🏁 Wrap-up quiz 2

🏁 Wrap-up quiz 2#

This quiz requires some programming to be answered.

Open the dataset blood_transfusion.csv with the following command:

import pandas as pd

blood_transfusion = pd.read_csv("../datasets/blood_transfusion.csv")
target_name = "Class"
data = blood_transfusion.drop(columns=target_name)
target = blood_transfusion[target_name]

blood_transfusion is a pandas dataframe. The column “Class” contains the target variable.

Question

Select the correct answers from the following proposals.

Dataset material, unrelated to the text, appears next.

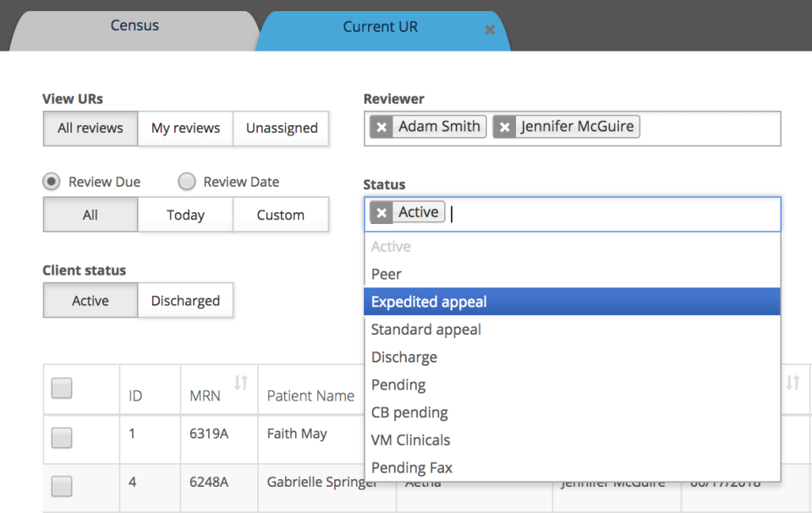Switch to the Census tab

click(134, 26)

a) The problem to be solved is a regression problem
b) The problem to be solved is a binary classification problem (exactly 2 possible classes)
c) The problem to be solved is a multiclass classification problem (more than 2 possible classes)
d) The proportions of the class counts are imbalanced: some classes have more than twice as many rows than others

Select all answers that apply

Hint: target.unique(), and target.value_counts() are methods that are helpful to answer to this question.

Question

Using a sklearn.dummy.DummyClassifier and the strategy "most_frequent", what is the average of the accuracy scores obtained by performing a 10-fold cross-validation?

a) ~25%
b) ~50%
c) ~75%

Select a single answer

Hint: You can check the documentation of sklearn.model_selection.cross_val_score here and sklearn.model_selection.cross_validate here.

Question

Repeat the previous experiment but compute the balanced accuracy instead of the accuracy score. Pass scoring="balanced_accuracy" when calling cross_validate or cross_val_score functions, the mean score is:

a) ~25%
b) ~50%
c) ~75%

Select a single answer

We will use a sklearn.neighbors.KNeighborsClassifier for the remainder of this quiz.

Question

Why is it relevant to add a preprocessing step to scale the data using a StandardScaler when working with a KNeighborsClassifier?

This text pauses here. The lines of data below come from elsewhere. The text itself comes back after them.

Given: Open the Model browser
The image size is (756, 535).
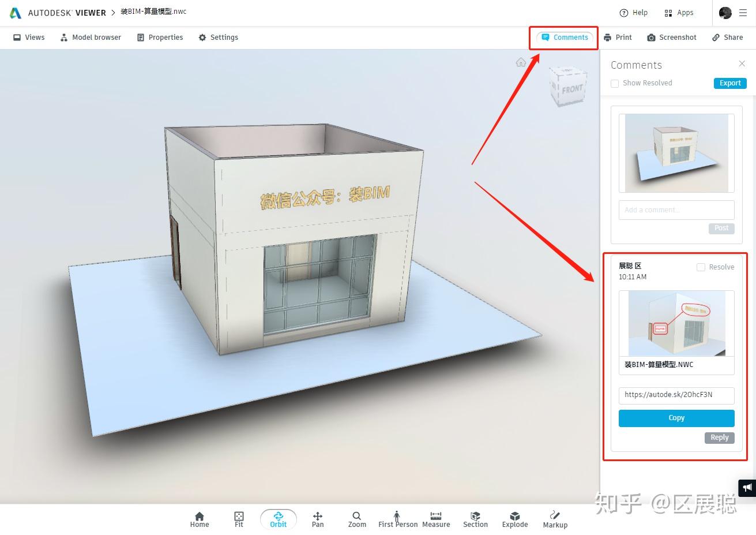Looking at the screenshot, I should click(90, 37).
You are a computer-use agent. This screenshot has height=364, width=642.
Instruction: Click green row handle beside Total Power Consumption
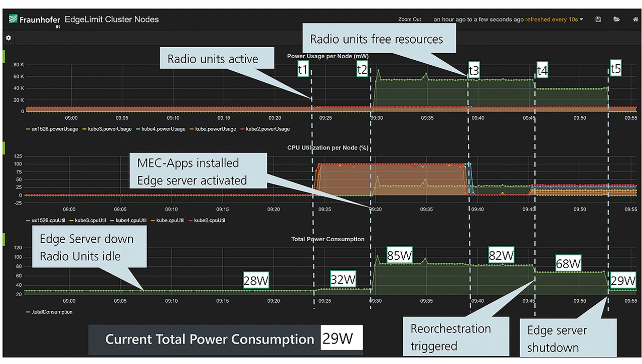click(x=4, y=239)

a) faster to compute the list of neighbors on scaled data
b) k-nearest neighbors is based on computing some distances. Features need to be normalized to contribute approximately equally to the distance computation.
c) This is irrelevant. One could use k-nearest neighbors without normalizing the dataset and get a very similar cross-validation score.

Select a single answer

Create a scikit-learn pipeline (using sklearn.pipeline.make_pipeline) where a StandardScaler will be used to scale the data followed by a KNeighborsClassifier. Use the default hyperparameters.

Question

Inspect the parameters of the created pipeline. What is the value of K, the number of neighbors considered when predicting with the k-nearest neighbors.

a) 1
b) 3
c) 5
d) 8
e) 10

Select a single answer

Hint: You can use model.get_params() to get the parameters of a scikit-learn estimator.

Question

Set n_neighbors=1 in the previous model and evaluate it using a 10-fold cross-validation. Use the balanced accuracy as a score. What can you say about this model? Compare the average of the train and test scores to argument your answer.

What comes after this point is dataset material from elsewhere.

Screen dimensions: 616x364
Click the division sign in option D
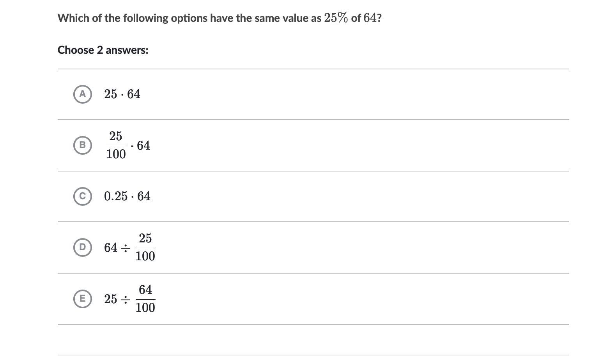click(x=125, y=248)
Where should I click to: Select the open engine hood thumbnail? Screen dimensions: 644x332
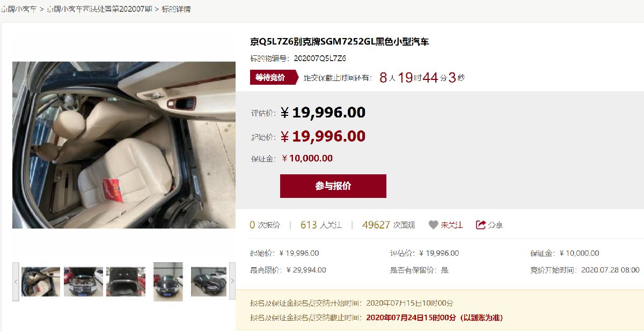[83, 282]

a) The model clearly underfits
b) The model generalizes
c) The model clearly overfits

Select a single answer

Hint: compute the average test score and the average train score and compare them. Make sure to pass return_train_score=True to the cross_validate function to also compute the train score.

We now study the effect of the parameter n_neighbors on the train and test score using a validation curve. You can use the following parameter range:

import numpy as np

param_range = np.array([1, 2, 5, 10, 20, 50, 100, 200, 500])

Also, use a 5-fold cross-validation and compute the balanced accuracy score instead of the default accuracy score (check the scoring parameter). Finally, plot the average train and test scores for the different value of the hyperparameter. We recall that the name of the parameter can be found using model.get_params().

Question

Select the true affirmations stated below:

a) The model underfits for a range of n_neighbors values between 1 to 10
b) The model underfits for a range of n_neighbors values between 10 to 100
c) The model underfits for a range of n_neighbors values between 100 to 500

Select a single answer

Question

Select the most correct of the affirmations stated below:

a) The model overfits for a range of n_neighbors values between 1 to 10
b) The model overfits for a range of n_neighbors values between 10 to 100
c) The model overfits for a range of n_neighbors values between 100 to 500

Select a single answer

Question

Select the most correct of the affirmations stated below:

a) The model best generalizes for a range of n_neighbors values between 1 to 10
b) The model best generalizes for a range of n_neighbors values between 10 to 100
c) The model best generalizes for a range of n_neighbors values between 100 to 500

Select a single answer